Yazbek war, bis sie immer stärker in den Sog der Ereignisse geriet, in ihrer Heimat eine etablierte Kulturjournalistin, die fürs Fernsehen arbeitete und auch Drehbücher schrieb. Doch nun ist die 1970 im syrischen Dschabla Geborene mit ihrer Tochter ins französische Exil geflüchtet. Trotz Drohungen der Behörden hatte sie sich nicht davon abbringen lassen, die Ereignisse in Syrien aus nächster Nähe und aus ihrer subjektiven Perspektive zu dokumentieren. Sie ging auf Demonstrationen, fuhr heimlich in aufständische Gebiete und berichtete möglichst unideologisch über das, was sie sah und was im ganzen Land geschah. So wurde sie zu einer der zentralen ChronistInnen der syrischen Rebellion, authentisch in Sprache und Position, selber aus einer gut situierten alawitischen Familie stammend.

20 Jahre alte Aktivisten – zu Brei geschlagen

In der Volksbühne schilderte die ganz und gar weltoffen wirkende Frau die Einschüchterungsversuche seitens des Regimes, denen sie sich ausgesetzt sah. Wie sie eines Tages von Assads Staatssicherheit verschleppt und mit verbundenen Augen in ein Gebäude der Geheimpolizei gebracht wurde. „Eine Hand löste die Binde von meinen Augen“, schildert sie die gespenstische Situation. Denn unten im geheimen Folterkeller, da sollte sie wieder sehen: „Es war das Grauen.“ „Sie stießen mich von Zelle zu Zelle.“ Yazbek sah 20 Jahre alte Aktivisten, manche kannte sie. Sie hingen an Haken von den Decken herab, gefoltert und zu Brei geschlagen. „Es war die Hölle, ich werde das nie vergessen.“ Das sagt sie und wirkt dabei sachlich, gefasst, ohne emotionalisierendes Gebaren. Was sie erfahren musste, lässt sich durch Ausschmückungen nicht steigern.

Yazbek steht für eine Generation gut ausgebildeter, gut integrierter SyrerInnen, die sich erst über die Ereignisse radikalisierten und sich gänzlich vom Assad-Regime abwandten. In literarisch reflektierter Weise macht sie in „Schrei nach Freiheit“ anhand des eigenen Erlebens diese Entwicklung deutlich. Ihr Buch ist eine gelungene Mischung aus Reportage und innerem Monolog.
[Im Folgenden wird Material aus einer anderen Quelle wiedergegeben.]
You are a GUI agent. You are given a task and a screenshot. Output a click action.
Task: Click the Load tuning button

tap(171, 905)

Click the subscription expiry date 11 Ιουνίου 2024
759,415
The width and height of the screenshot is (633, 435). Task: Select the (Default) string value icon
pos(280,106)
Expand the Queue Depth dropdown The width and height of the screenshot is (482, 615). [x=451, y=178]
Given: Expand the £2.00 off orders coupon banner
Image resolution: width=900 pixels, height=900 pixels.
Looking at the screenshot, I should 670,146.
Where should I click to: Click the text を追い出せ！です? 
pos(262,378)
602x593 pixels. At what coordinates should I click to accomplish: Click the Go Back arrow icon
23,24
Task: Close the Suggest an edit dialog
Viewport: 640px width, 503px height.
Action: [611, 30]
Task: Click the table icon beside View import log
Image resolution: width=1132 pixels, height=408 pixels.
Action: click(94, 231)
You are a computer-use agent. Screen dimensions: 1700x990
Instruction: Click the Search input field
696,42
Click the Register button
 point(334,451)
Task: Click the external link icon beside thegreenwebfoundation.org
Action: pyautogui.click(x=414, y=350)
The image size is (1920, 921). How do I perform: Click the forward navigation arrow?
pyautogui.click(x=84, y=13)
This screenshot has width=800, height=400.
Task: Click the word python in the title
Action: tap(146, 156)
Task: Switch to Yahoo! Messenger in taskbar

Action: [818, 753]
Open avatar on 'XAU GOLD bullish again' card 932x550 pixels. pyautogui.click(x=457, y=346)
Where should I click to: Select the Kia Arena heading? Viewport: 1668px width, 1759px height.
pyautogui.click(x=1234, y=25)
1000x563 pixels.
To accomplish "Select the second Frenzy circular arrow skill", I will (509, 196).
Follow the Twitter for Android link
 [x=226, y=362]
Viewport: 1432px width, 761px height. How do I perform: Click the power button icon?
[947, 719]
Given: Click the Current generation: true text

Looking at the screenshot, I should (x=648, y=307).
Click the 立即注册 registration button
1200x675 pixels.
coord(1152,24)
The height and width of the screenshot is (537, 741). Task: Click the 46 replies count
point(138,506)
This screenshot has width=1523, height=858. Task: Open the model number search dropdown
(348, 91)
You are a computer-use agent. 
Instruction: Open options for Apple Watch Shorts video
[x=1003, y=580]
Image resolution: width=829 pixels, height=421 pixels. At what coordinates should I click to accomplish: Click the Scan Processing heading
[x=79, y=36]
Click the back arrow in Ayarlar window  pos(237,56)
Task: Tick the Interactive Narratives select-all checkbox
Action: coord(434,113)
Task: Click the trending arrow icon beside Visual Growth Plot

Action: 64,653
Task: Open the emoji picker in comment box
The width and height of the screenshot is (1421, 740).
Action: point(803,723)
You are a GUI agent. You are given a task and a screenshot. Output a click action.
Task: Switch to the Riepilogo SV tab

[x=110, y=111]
Es klingt glaubwürdig, wenn sie berichtet, wie sie tief geschockt war, als sie zum ersten Mal sah, wie Leute ermordet wurden, nur weil sie friedlich auf der Straße für Reformen protestierten. Samar Yazbek besteht auch darauf, dass der Aufstand in Syrien zunächst friedlich und rein laizistisch orientiert war. „Es ist“, sagt sie, „ein Aufstand der Armen gewesen“, dem sich nach und nach Vertreter aus allen Gruppen, Schichten und Landesteilen anschlossen. Die Befürworter des alten Regimes schätzt sie auf etwa ein Drittel der Bevölkerung. Wer das Abgleiten in Konfessions- und Bürgerkrieg verhindern wolle, müsse den Sturz Assads vorantreiben. Dieser setze auf eine Ethnisierungsstrategie, die teilweise schon verfangen habe.